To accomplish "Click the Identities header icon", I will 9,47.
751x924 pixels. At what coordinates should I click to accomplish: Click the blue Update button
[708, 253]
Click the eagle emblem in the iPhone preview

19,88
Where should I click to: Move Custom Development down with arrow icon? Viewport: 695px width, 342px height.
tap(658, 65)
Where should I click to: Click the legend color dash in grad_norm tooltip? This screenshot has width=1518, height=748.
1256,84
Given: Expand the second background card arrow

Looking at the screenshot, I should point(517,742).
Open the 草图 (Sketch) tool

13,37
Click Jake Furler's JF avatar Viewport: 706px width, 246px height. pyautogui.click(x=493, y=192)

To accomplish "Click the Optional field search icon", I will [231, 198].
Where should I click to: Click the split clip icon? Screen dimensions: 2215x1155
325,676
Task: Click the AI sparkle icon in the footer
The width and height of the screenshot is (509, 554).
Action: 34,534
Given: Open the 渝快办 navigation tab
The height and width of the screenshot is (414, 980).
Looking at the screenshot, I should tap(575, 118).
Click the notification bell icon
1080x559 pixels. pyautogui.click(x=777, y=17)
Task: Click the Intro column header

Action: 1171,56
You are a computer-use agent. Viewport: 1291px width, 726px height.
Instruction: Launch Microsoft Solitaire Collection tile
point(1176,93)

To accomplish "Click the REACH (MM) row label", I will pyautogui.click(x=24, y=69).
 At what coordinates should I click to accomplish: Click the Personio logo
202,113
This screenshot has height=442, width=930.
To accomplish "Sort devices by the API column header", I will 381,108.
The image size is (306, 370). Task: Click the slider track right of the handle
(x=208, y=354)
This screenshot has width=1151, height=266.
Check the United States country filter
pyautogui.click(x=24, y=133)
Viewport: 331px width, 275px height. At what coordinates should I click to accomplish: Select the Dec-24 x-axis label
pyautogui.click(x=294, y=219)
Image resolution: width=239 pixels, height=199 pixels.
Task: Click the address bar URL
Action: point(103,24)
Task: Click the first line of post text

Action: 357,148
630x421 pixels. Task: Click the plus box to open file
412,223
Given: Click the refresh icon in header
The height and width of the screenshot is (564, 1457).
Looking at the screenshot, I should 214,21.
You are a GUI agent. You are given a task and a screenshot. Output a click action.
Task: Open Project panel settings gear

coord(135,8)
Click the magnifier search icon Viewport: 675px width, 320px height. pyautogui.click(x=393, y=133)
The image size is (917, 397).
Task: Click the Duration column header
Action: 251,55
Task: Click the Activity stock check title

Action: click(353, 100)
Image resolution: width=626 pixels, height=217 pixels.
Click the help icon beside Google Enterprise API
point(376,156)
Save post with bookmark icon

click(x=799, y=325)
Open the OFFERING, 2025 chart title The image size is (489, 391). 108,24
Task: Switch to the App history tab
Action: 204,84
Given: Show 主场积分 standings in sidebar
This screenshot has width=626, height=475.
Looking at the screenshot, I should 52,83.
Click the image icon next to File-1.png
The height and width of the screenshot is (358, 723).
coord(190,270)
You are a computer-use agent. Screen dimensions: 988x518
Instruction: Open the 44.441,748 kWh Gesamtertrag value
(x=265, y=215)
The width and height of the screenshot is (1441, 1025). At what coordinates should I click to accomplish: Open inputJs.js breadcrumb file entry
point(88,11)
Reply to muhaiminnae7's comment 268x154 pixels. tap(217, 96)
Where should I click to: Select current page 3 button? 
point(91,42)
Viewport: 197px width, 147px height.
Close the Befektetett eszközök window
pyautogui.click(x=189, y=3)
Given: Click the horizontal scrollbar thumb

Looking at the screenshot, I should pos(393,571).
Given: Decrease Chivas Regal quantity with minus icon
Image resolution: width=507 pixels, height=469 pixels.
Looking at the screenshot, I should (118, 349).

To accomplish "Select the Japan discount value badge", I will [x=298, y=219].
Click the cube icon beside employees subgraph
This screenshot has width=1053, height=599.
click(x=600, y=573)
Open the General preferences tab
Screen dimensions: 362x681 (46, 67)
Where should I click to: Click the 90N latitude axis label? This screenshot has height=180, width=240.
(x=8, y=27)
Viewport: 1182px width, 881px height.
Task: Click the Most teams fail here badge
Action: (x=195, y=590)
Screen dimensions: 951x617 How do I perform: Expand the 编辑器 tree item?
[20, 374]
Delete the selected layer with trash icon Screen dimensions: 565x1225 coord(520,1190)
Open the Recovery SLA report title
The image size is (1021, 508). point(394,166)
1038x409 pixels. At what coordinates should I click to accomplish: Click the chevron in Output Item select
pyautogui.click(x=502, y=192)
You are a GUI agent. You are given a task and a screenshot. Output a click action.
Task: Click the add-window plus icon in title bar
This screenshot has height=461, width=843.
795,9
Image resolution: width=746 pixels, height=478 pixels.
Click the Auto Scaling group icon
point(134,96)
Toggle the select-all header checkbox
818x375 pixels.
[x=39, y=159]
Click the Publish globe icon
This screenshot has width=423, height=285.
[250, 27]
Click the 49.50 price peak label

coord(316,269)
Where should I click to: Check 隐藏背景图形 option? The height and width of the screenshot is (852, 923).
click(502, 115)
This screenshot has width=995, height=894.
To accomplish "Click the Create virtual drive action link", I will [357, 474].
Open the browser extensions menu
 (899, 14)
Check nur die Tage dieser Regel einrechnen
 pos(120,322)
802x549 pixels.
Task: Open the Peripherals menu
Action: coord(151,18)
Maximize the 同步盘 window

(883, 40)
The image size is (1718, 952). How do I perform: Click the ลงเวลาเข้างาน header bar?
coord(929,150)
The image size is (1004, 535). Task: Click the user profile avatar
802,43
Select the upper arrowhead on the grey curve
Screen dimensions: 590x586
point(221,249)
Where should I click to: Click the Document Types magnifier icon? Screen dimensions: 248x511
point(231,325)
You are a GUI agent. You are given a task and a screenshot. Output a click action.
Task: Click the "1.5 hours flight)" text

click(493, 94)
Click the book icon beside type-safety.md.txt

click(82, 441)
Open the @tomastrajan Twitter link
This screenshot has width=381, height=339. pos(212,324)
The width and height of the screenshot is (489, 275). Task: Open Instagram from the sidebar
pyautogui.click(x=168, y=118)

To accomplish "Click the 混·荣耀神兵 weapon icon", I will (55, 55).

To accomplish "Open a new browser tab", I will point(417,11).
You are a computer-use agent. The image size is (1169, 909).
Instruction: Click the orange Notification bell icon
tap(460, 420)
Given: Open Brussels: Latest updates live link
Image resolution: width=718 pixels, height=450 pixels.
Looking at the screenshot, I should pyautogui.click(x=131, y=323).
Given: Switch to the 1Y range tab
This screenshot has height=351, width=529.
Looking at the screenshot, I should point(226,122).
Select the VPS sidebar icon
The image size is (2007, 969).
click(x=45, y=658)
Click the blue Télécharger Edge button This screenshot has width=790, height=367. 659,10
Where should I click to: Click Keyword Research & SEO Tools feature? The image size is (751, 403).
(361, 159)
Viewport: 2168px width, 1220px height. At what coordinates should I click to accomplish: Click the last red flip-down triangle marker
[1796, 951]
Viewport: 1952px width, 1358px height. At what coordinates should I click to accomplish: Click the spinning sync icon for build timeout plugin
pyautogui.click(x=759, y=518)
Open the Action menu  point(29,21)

Short problem: Rewrite the data from the start through the line containing "tap(658, 65)", changing "Update" to "Submit" and leaving everything else the same.

Answer to the problem:
To accomplish "Click the Identities header icon", I will 9,47.
751x924 pixels. At what coordinates should I click to accomplish: Click the blue Submit button
[708, 253]
Click the eagle emblem in the iPhone preview

19,88
Where should I click to: Move Custom Development down with arrow icon? Viewport: 695px width, 342px height.
tap(658, 65)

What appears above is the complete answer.